FasterCSV 0.1.3--CSV parsing without the wait!

FasterCSV 0.1.3 Released

FasterCSV grew out of my involvement in a discussion on the Ruby Core
mailing list. The heart of this new CSV parser is a single, hyper-
optimized Regular Expression from “Mastering Regular Expressions,
Second Edition,” further enhanced by myself.

This library would not exist if it weren’t for Ara.T.Howard’s
tireless attempts to break it. :wink:
I’m very grateful for all the help and insight Ara gave that made a
robust solution possible. Thank you!

If you use this library, don’t be shy with the feedback! Tell me
what’s working and what’s not:

[email protected]

What is FasterCSV?

(from the README)

FasterCSV is intended as a replacement to Ruby’s standard CSV
library. It was designed to address concerns users of that library
had and it has three primary goals:

  1. Be significantly faster than CSV while remaining a pure Ruby
    library.
    • There are unit tests ensuring this very thing. (Thanks for
      the idea Rob!)

    • It really is faster.
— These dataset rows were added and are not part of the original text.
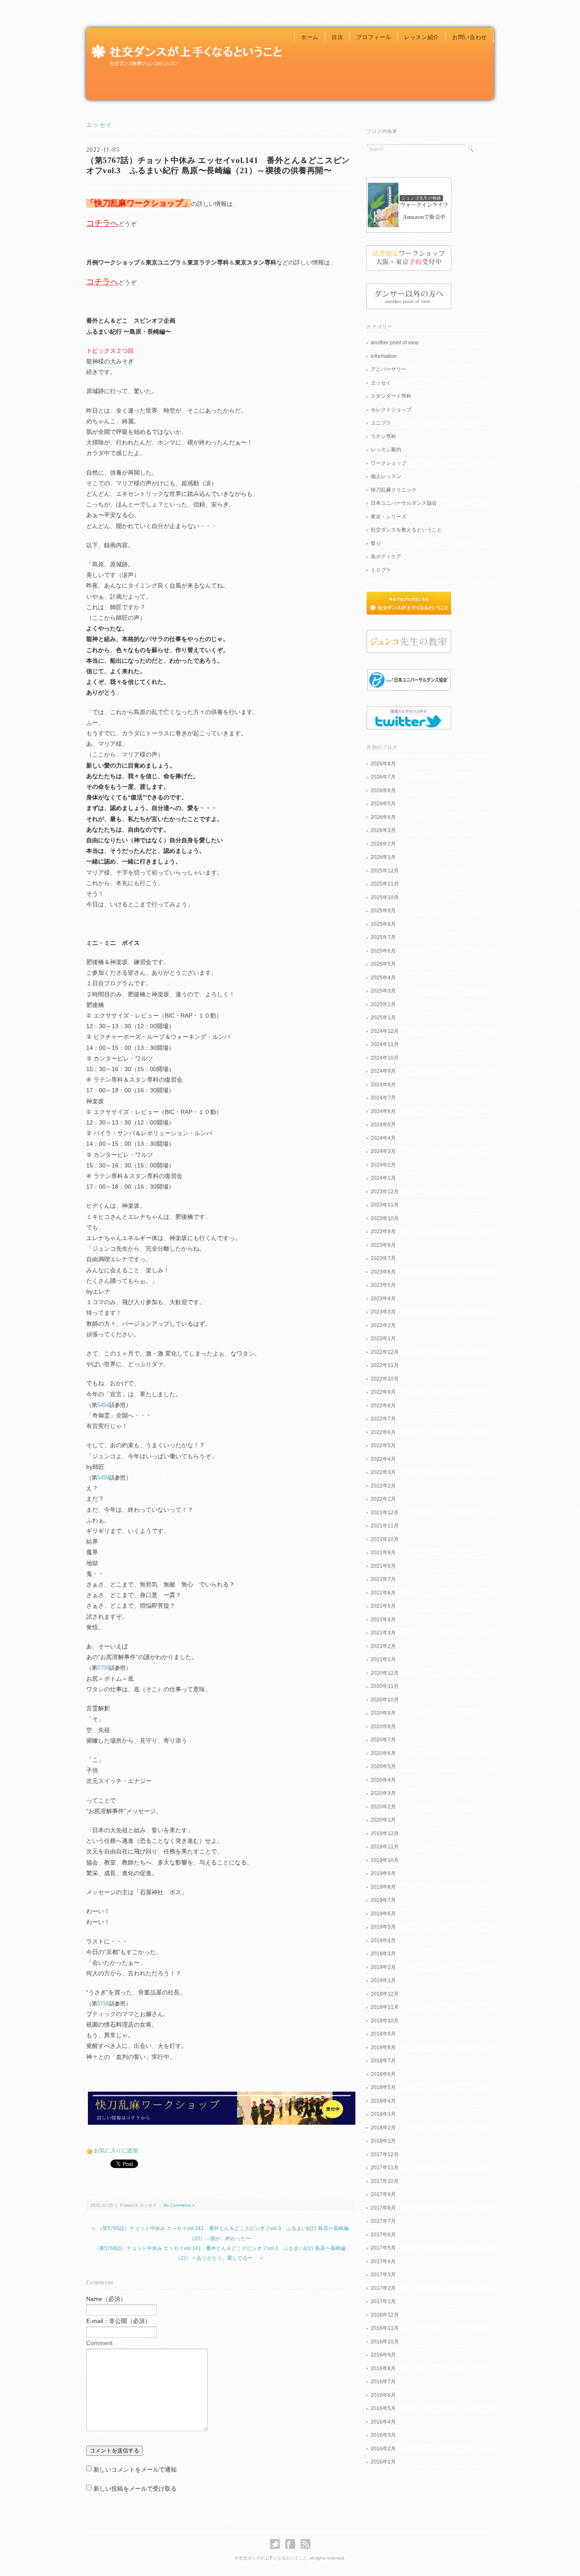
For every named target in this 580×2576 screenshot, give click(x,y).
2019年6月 (383, 1914)
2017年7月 (383, 2221)
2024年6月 (383, 1111)
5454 (103, 1405)
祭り (376, 543)
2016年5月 (383, 2408)
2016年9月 (383, 2355)
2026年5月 (383, 804)
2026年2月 (383, 844)
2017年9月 (383, 2194)
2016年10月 (385, 2342)
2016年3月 (383, 2435)
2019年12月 (385, 1833)
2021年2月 (383, 1646)
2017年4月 (383, 2261)
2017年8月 (383, 2208)
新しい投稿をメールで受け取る (135, 2488)
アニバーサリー (388, 369)
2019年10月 (385, 1860)
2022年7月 (383, 1419)
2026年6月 (383, 790)
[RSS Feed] (305, 2544)
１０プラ (381, 570)
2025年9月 (383, 911)
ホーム (309, 37)
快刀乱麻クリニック (394, 490)
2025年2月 (383, 1004)
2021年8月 (383, 1566)
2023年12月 (385, 1192)
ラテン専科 (383, 436)
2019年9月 (383, 1873)
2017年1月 (383, 2301)
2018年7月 (383, 2061)
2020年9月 (383, 1713)
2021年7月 (383, 1579)
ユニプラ (381, 423)
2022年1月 (383, 1499)
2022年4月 (383, 1459)
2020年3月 (383, 1793)
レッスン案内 (386, 450)
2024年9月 (383, 1071)
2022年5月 (383, 1445)
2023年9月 (383, 1232)
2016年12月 (385, 2315)
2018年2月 (383, 2128)
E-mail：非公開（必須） (118, 2320)
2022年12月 (385, 1352)
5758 (103, 1668)
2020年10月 (385, 1700)
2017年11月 (385, 2168)
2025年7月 (383, 937)
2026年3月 (383, 830)
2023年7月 (383, 1258)
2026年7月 (383, 777)
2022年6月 (383, 1432)
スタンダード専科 (391, 396)
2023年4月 (383, 1299)
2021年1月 (383, 1659)
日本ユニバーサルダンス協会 (404, 503)
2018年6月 (383, 2074)
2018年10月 (385, 2021)
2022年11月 (385, 1365)
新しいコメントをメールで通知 (135, 2469)
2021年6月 (383, 1593)
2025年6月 (383, 951)
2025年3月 (383, 991)
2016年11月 (385, 2328)
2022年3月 (383, 1472)
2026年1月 (383, 857)
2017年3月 (383, 2275)
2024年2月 (383, 1165)
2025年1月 (383, 1018)
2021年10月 (385, 1539)
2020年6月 (383, 1753)
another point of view (395, 343)
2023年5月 (383, 1285)
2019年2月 (383, 1967)
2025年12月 (385, 871)
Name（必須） (106, 2298)
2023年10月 (385, 1218)
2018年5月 (383, 2087)
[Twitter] (277, 2544)
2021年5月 (383, 1606)
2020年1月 (383, 1820)
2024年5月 (383, 1125)
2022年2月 (383, 1486)
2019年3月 (383, 1954)
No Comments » (179, 2205)
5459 (103, 1477)
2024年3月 (383, 1151)
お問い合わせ (469, 37)
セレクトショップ (391, 410)
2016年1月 (383, 2462)
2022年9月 (383, 1392)
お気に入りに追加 (116, 2150)
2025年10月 (385, 897)
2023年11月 (385, 1205)
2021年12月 (385, 1513)
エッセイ (99, 125)
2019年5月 (383, 1927)
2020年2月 (383, 1807)
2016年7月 (383, 2382)
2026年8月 (383, 764)
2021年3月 (383, 1633)
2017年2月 (383, 2288)
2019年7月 (383, 1900)
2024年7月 (383, 1098)
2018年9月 (383, 2034)
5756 (103, 2003)
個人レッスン (386, 476)
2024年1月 (383, 1178)
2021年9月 (383, 1552)
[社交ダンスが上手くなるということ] (186, 45)
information (384, 356)
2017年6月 (383, 2235)
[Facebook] (292, 2544)
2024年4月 (383, 1138)
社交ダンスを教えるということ (406, 530)
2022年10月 (385, 1379)
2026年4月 (383, 817)
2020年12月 (385, 1673)
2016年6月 (383, 2395)
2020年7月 (383, 1740)
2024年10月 (385, 1058)
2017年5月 (383, 2248)
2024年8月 (383, 1085)
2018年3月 (383, 2114)
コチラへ (102, 223)
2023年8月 (383, 1245)
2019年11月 (385, 1847)
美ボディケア (386, 557)
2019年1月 (383, 1980)
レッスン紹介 (421, 37)
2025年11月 (385, 884)
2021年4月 (383, 1620)
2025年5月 (383, 964)
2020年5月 (383, 1766)
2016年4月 (383, 2422)
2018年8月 (383, 2047)
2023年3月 (383, 1312)
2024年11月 (385, 1044)
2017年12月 (385, 2154)
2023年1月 (383, 1338)
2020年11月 (385, 1686)
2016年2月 (383, 2449)
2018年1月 (383, 2141)
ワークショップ (388, 463)
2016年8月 (383, 2368)
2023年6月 (383, 1272)
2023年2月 (383, 1325)
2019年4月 (383, 1940)
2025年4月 (383, 978)
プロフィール (373, 37)
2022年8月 (383, 1406)
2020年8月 (383, 1727)
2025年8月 (383, 924)
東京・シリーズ (388, 517)
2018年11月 (385, 2007)
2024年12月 (385, 1031)
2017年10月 (385, 2181)
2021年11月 (385, 1526)
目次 (337, 37)
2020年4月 (383, 1780)
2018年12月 (385, 1994)
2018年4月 (383, 2101)
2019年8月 (383, 1887)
I mean it:
      $ rake benchmark
      (in /Users/james/Documents/Ruby/faster_csv)
      time ruby -r csv -e ‘CSV.foreach(“test/test_data.csv”) { |
      row| }’

      real 0m25.758s
      user 0m25.652s
      sys 0m0.076s
      time ruby -r lib/faster_csv -e ‘FasterCSV.foreach(“test/
      test_data.csv”) { |row| }’

      real 0m2.902s
      user 0m2.866s
      sys 0m0.030s

  2. Use a smaller and easier to maintain code base.
    • I still want it to include all the CSV functionality you need
      though!
      (Do tell me if you find something missing.)
    • …And nice shiny new features!
    • Again, it really is smaller:
      $ rake stats
      (in /Users/james/Documents/Ruby/faster_csv)
      ±---------------------±------±------±--------±--------
      ±----±------+
      | Name | Lines | LOC | Classes | Methods |
      M/C | LOC/M |
      ±---------------------±------±------±--------±--------
      ±----±------+
      | FasterCSV | 400 | 133 | 2 | 12
      | 6 | 9 |
      | Units | 439 | 334 | 5 | 23
      | 4 | 12 |
      ±---------------------±------±------±--------±--------
      ±----±------+
      | Total | 839 | 467 | 7 | 35
      | 5 | 11 |
      ±---------------------±------±------±--------±--------
      ±----±------+
      Code LOC: 133 Test LOC: 334 Code to Test Ratio: 1:2.5
  3. Improve on the CSV interface.
    • My opinion, of course.

Migrating from CSV to FasterCSV?

The README includes a section on the differences and you can read
that here:

http://fastercsv.rubyforge.org/

You call also see general usage in the documentation of the
interface, right here:

http://fastercsv.rubyforge.org/classes/FasterCSV.html

If FasterCSV isn’t meeting your needs, I want to here about it:

[email protected]

Coming soon!

(from the TODO)

  • Add support for accessing fields by headers (from first row of
    document).
    (I promise Ara, it’s next on the list!)
  • Add “convertors” for switching numbers to Integers or Floats, dates
    to Date or
    Time objects, etc.

Where can I learn more?

FasterCSV is hosted on RubyForge.

Project page: http://rubyforge.org/projects/fastercsv/
Documentation: http://fastercsv.rubyforge.org/
Downloads: http://rubyforge.org/frs/?group_id=1102

How do I get FasterCSV?

FasterCSV is a gem, so as long as you have RubyGems installed it’s as
simple as:

$ sudo gem install fastercsv

If you need to install RubyGems, you can download it from:

http://rubyforge.org/frs/?group_id=126&release_id=2471

FasterCSV can also be installed manually. Just download the latest
release and follow the instructions in INSTALL:

http://rubyforge.org/frs/?group_id=1102&release_id=3545

James Edward G. II